• What this task involves:
Which lines of the records below contain the word "avatar"? Show each one.

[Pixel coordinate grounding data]
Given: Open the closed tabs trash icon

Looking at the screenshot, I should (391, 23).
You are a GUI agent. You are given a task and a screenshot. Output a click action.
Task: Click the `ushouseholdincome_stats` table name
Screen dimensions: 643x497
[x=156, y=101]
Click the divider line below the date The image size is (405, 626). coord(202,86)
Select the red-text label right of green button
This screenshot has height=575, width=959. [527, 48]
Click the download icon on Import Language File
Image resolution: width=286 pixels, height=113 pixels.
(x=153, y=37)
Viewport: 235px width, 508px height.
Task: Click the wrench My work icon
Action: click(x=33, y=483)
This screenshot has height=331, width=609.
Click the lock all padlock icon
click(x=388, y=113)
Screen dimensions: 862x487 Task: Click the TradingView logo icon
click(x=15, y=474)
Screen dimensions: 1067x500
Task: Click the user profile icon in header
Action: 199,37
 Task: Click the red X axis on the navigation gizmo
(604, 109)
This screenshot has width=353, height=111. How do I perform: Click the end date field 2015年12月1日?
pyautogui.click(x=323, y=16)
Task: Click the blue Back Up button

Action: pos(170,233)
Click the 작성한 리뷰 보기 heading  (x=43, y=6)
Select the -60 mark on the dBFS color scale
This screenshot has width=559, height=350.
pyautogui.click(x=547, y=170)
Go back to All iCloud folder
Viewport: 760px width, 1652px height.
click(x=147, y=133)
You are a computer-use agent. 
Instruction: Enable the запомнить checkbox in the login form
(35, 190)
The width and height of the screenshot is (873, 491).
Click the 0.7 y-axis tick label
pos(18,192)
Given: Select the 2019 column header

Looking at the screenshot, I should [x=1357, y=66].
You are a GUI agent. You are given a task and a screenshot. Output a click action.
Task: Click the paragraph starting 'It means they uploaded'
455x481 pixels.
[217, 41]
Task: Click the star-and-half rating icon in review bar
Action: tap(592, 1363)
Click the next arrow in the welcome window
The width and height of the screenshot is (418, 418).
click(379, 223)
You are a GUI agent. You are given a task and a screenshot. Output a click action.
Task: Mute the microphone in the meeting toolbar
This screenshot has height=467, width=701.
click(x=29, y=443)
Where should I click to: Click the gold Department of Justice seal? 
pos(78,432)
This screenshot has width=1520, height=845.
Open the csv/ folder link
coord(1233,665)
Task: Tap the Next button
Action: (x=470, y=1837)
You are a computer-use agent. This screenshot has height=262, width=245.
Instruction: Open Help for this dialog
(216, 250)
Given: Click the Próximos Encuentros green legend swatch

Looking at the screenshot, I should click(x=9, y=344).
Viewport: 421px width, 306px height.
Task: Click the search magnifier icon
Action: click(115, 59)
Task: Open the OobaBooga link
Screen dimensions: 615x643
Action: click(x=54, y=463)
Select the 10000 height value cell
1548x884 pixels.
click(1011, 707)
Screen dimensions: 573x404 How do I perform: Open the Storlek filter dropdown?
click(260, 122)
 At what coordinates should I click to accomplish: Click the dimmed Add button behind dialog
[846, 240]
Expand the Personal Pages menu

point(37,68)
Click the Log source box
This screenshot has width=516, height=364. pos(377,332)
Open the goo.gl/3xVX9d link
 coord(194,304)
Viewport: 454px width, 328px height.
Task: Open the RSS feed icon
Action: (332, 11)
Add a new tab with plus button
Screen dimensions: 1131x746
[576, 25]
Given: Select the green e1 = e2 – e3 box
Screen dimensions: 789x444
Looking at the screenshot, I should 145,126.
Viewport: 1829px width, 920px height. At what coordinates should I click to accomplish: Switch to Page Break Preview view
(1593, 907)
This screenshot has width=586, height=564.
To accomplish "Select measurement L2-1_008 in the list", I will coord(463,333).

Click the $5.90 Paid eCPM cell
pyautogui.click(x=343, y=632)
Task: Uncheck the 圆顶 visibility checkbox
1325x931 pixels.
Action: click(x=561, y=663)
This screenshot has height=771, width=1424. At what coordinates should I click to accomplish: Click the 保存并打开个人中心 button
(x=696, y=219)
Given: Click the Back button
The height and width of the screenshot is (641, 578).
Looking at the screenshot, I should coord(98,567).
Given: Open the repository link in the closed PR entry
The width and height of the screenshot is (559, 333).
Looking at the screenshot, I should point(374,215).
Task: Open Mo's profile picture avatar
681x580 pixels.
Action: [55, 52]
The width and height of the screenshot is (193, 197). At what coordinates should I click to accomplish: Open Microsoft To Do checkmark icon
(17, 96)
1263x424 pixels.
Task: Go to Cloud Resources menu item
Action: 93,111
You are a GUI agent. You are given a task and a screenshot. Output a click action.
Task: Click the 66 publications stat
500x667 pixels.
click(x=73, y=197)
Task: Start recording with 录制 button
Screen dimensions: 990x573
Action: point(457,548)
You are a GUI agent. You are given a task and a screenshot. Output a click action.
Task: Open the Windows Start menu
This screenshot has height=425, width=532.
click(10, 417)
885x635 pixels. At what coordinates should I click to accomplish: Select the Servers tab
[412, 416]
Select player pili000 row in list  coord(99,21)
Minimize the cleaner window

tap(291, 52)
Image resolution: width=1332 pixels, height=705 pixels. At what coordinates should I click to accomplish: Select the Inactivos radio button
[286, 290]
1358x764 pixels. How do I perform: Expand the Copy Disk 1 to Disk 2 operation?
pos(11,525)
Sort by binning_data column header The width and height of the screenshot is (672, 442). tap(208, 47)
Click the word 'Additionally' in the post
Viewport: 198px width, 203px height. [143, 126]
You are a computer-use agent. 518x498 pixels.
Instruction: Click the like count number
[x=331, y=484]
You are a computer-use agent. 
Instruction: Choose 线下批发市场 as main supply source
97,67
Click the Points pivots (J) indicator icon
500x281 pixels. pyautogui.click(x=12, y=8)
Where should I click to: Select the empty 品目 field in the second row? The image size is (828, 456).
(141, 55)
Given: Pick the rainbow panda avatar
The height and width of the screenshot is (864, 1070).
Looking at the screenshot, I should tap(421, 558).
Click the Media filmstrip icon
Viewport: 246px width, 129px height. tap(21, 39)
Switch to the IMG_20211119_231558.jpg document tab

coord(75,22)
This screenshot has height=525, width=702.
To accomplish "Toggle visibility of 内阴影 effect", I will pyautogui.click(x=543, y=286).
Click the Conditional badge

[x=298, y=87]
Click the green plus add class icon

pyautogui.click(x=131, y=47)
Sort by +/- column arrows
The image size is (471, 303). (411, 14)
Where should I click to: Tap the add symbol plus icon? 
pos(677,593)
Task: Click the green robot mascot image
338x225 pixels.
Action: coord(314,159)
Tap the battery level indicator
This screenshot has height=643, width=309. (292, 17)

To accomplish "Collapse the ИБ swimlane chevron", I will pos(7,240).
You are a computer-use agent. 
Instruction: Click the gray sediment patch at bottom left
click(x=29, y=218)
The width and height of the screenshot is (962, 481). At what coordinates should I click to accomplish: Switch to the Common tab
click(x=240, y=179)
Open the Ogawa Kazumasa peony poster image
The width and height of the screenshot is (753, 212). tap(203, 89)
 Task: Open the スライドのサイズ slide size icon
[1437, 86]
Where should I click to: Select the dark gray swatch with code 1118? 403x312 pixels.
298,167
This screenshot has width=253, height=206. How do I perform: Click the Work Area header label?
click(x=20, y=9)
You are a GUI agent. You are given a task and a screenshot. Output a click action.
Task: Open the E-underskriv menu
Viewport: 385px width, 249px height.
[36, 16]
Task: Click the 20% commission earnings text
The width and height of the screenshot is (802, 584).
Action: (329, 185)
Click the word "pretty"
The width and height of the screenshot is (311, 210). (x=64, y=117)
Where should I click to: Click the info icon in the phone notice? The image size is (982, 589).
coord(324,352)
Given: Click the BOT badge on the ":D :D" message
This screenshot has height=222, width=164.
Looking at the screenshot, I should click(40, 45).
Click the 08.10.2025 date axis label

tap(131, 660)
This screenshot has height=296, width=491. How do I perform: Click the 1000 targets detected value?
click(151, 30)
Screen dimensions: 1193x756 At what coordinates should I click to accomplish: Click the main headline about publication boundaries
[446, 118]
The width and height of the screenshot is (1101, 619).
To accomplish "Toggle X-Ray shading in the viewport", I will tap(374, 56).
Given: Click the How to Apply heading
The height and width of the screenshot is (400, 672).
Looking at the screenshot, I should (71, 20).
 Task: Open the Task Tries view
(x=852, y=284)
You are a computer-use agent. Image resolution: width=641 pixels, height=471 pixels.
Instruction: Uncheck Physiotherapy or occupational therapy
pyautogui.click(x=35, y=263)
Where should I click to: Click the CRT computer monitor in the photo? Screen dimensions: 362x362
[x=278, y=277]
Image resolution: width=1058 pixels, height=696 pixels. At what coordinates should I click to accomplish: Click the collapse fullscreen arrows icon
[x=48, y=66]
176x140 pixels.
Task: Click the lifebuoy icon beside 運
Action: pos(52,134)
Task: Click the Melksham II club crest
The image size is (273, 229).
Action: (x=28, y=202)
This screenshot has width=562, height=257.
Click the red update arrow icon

• Worked solution:
Task: Open Mo's profile picture avatar
Given: Pick the rainbow panda avatar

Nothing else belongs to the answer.